Une loi aux mille problèmes
A l’échelle où se situe aujourd’hui le coût élevé de la location des logements, beaucoup de locataires n’auraient jamais souhaité voir cette loi qui n’a fait que créer des difficultés plus qu’elle en a résolues. Pour dire vrai, les bailleurs ont complètement contourné la loi donnant application de la baisse du prix des loyers. (LOI no20l4-03 du 22 janvier 2014). La réplique de ces derniers est de servir aux intéressés un papier dûment signé par un huissier et sur lequel il est mentionné une sommation de quitter les lieux dans un délai de 3 à 6 mois. Ils se sont tous réfugiés dans le motif de la réhabilitation qui n’est en réalité qu’un prétexte pour trouver d’autres demandeurs plus prompts à casquer plus. Ensuite quelques couches de peinture par ci, par là et le tour est joué. Ainsi, les prix passent du simple au double comme si c’était une revanche contre les bénéficiaires de cette loi, victimes en même temps.
Dans le contexte actuel, il est quasi impossible de trouver un appartement de 3 pièces à moins de 125 000 F, sans compter les 3 mois d’avance dont 1 pour les courtiers et qu’il faut payer obligatoirement avant d’emménager. Que de conflits et même de violences physiques quelquefois entre bailleurs et locataires tout au début de l’application de cette fameuse loi. Même si tout semble redevenir normal aujourd’hui puisqu’on entend de moins en moins des empoignades de ce genre, c’est parce que les pauvres locataires se sont résignés et ont accepté malgré eux le diktat des bailleurs.
Pourtant, les textes juridiques en matière de location sont formels : d’abord, même si l’occupant doit quitter les lieux pour cause de réhabilitation, le bâtiment ne doit pas rester plus de trois mois sans que les travaux ne débutent. Cette loi accorde également la priorité à l’ancien occupant pour reprendre le logement dès l’achèvement des travaux avant toute autre locataire. Exception est faite pour le propriétaire, sa conjointe, ses enfants, bref tous ses ayants-droit si l’un d’entre eux décide de venir occuper la maison. Tout manquement exposerait le bailleur à verser une indemnité forfaitaire au locataire évincé ou à ses ayants-droit. Cette indemnité est égale à vingt-quatre mensualités de loyer calculée au dernier taux payé par le dit locataire, sans préjudice de tous autres dommages et intérêts. (Veuillez lire le contenu de l’article 583 du nouveau code des obligations civiles et commerciales : Exercice du droit de reprise-Sanctions).

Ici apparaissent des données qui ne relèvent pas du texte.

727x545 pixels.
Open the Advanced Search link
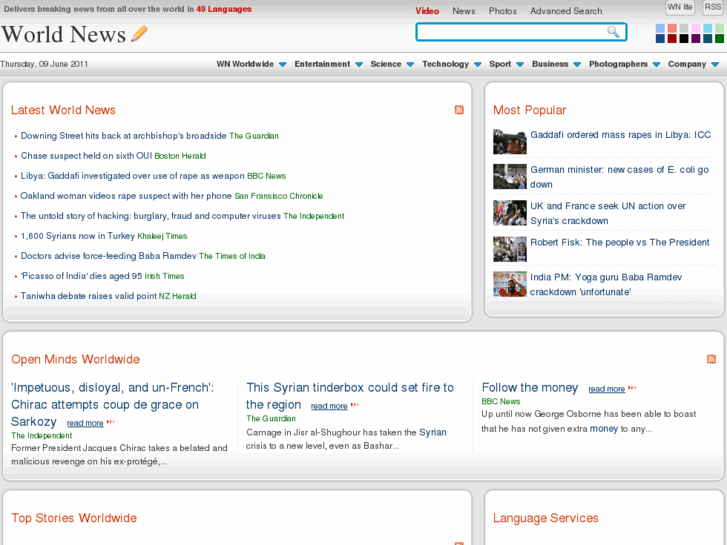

Nonobstant, même si les pauvres victimes ont la possibilité d’ester en justice, le sénégalais de pure souche n’aime pas trop les questions de tribunal et préfère toujours souffrir dans le silence. Ce qui est tout heureux pour les bailleurs véreux. La question est de savoir maintenant où se situent les responsabilités face à cette loi empoisonnée. Où sont passées les associations consuméristes qui ont le devoir d’être les sentinelles de cette loi ? Le Président Macky Sall veut bien atténuer la souffrance des sénégalais mais force est de constater que cette baisse a connu des manquements. La première erreur est que les bailleurs n’ont pas été bien préparés à cette loi, ce qui fait que l’intérêt personnel a pris le dessus sur le respect de l’institution.

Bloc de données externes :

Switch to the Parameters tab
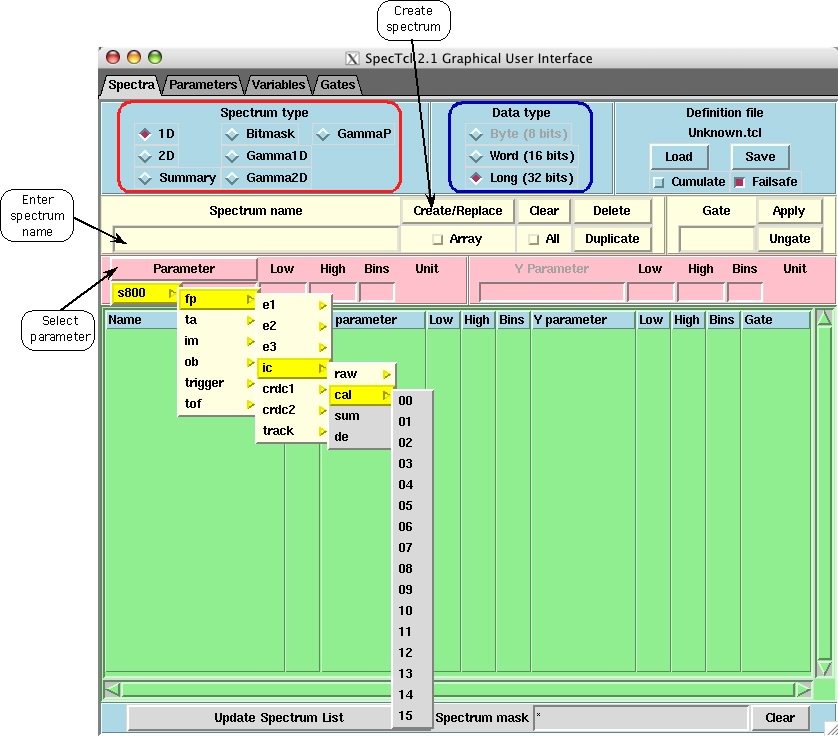The width and height of the screenshot is (838, 736). click(203, 85)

La deuxième est qu’il n’y a pas eu de péréquation des prix selon chaque localité, donc certains bailleurs étaient lésés par rapport à d’autres qui avaient fixé un prix plus élevé avant l’application de la baisse. Enfin la troisième erreur est que cette loi n’a pas bénéficié d’instruments de suivi rigoureux de l’application stricte de cette loi qui demeure une véritable demande sociale compte tenu des nombreuses charges familiales des chefs de famille. Une des alternatives du moment, c’est d’encourager les investisseurs privés dans la promotion de la location vente avec, bien entendu, une politique de surveillance des prix pour éviter la boulimie de certains promoteurs.